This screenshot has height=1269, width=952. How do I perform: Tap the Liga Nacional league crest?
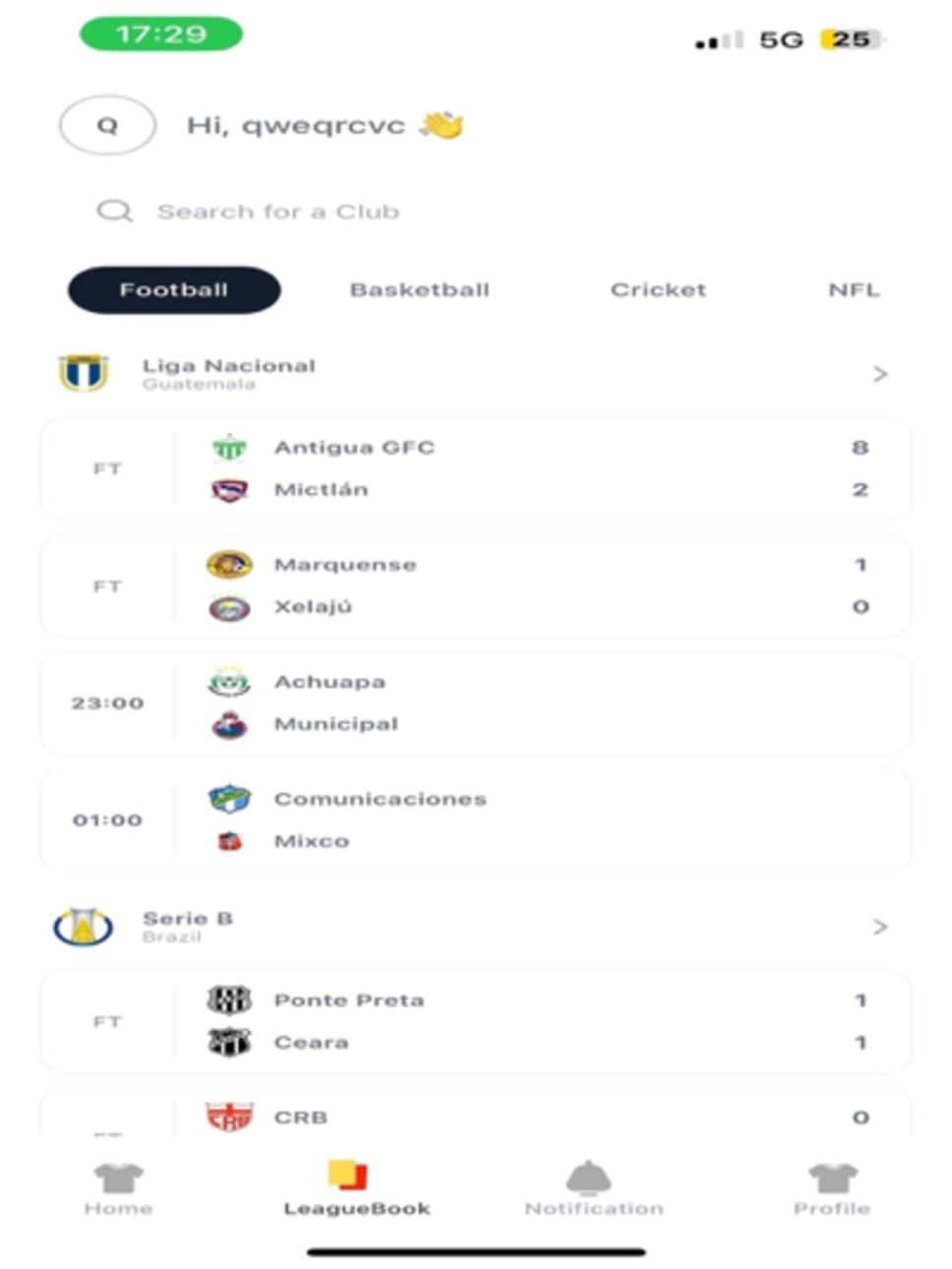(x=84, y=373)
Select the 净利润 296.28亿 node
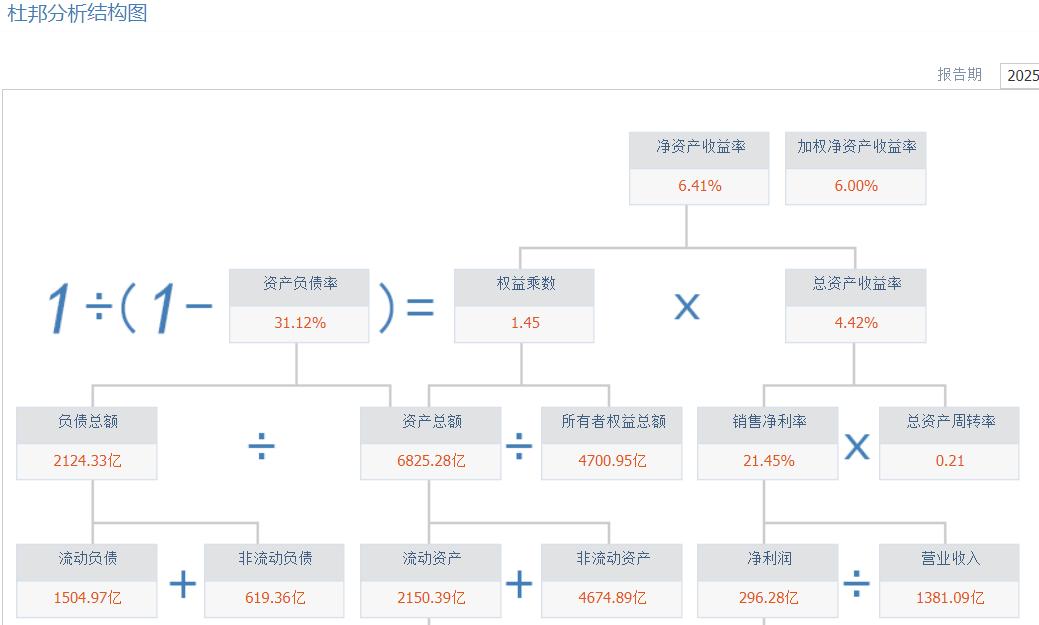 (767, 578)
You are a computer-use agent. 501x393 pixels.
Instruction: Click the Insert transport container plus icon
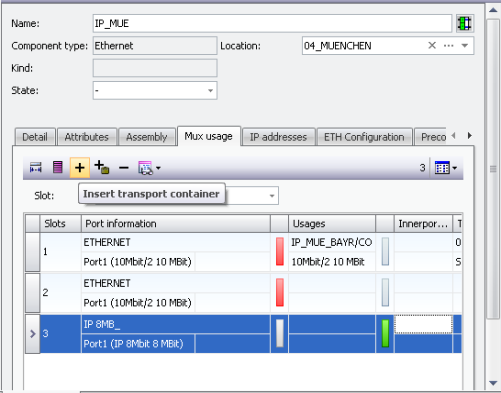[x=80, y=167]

* **EXERCISE DIRECTIONS**: Leave out the pictures and retype every line above exactly.

* **YOUR RESPONSE**:
This screenshot has height=1269, width=952. How do I perform: Tap the Liga Nacional league crest?
(x=84, y=373)
Select the 净利润 296.28亿 node
 (767, 578)
You are a computer-use agent. 501x393 pixels.
Instruction: Click the Insert transport container plus icon
[x=80, y=167]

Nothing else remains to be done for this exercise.